The importance of utilizing social media to help any business grow cannot be understated. But , there may be serious legal consequences for companies when their employees or affiliate marketers and marketers use any of the popular social media forums. This can hold real both when employees are acting on behalf of your business and when each uses social media for their personal use. Clever business owners identify the problems ahead of time and then devise a strategy to prevent unnecessary legal responsibility and address risks when they become known. Of course , that strategy should start with an appropriate social media policy. However many businesses draft social media guidelines which do not address all the potential concerns it should, or even draft guidelines in a manner which renders all of them illegal!

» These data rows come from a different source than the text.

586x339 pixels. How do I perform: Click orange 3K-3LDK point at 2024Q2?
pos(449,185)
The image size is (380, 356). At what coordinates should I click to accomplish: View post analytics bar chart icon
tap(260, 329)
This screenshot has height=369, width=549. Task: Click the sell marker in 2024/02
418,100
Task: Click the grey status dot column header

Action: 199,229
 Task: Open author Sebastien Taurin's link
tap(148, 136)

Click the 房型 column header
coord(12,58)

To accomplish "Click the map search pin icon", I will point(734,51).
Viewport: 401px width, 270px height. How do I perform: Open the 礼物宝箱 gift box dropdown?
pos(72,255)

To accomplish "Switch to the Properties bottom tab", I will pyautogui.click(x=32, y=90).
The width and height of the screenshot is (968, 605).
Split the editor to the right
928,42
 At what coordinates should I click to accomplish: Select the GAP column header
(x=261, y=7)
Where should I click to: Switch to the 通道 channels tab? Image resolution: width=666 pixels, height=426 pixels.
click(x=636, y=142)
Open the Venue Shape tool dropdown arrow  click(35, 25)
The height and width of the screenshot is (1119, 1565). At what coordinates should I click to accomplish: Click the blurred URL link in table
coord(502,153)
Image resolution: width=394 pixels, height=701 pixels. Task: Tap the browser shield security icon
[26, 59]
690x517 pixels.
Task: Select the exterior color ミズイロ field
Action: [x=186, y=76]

So , how can you ensure your own business’s social media policy isn’t a dud? First, you must understand what could get it wrong in social media.
What Could Make a mistake For My Business In Social media marketing?
Here is a broad list of legal problems your business may face relating to social media:
-Employees who reveal confidential or even proprietary information in a blog admittance that can be viewed by millions of readers;
-Employees who post discriminatory or even negative comments on social media relating to your business or other employees;
-Employees who post objectionable content on the Facebook pages that raises into issue their character, which in turn reflects on the business; or
-Employees, affiliates as well as other sponsored endorsers can even subject their own employers to liability by advertising the company’s services or products without disclosing the employment relationship. This is otherwise known as a sponsored endorsement in legal parlance. The FTC has made it crystal clear that any “material connections” between your endorser and the sponsor must be revealed in connection with a product or service validation, which is defined as any type of positive review. Sponsored endorsers can also potentially generate liability for your business through any kind of deceptive claims made about any kind of products or services offered by your business.
Why The Social Media Policy Can Protect Your company
If you have employees or use any type of third-party marketers or affiliates, you should adopt a written social media plan. Though not an absolute shield through liability, businesses must adopt social networking use policies protecting the employer in line with the company’s organizational culture. Not only can these policies serve as a strong deterrent to employees, they can be uses as the basis of terminating employees and affiliates or other third-parties.
But , What Should Your Company Social Media Plan Really Say (Or Not Say)?
Of course , your company’s social media plan should make clear to employees what the employer expects with regard to social media use, both on and off the job. These objectives may vary between companies, but companies should generally be concerned with rules against conduct that may result in unlawful sexual harassment or other legal responsibility, rules prohibiting disclosure of private or proprietary information, and corporation policies governing the use of corporate trademarks and other branding concerns when involved in social media use. I’ll go into further details about what your policy ought to say below.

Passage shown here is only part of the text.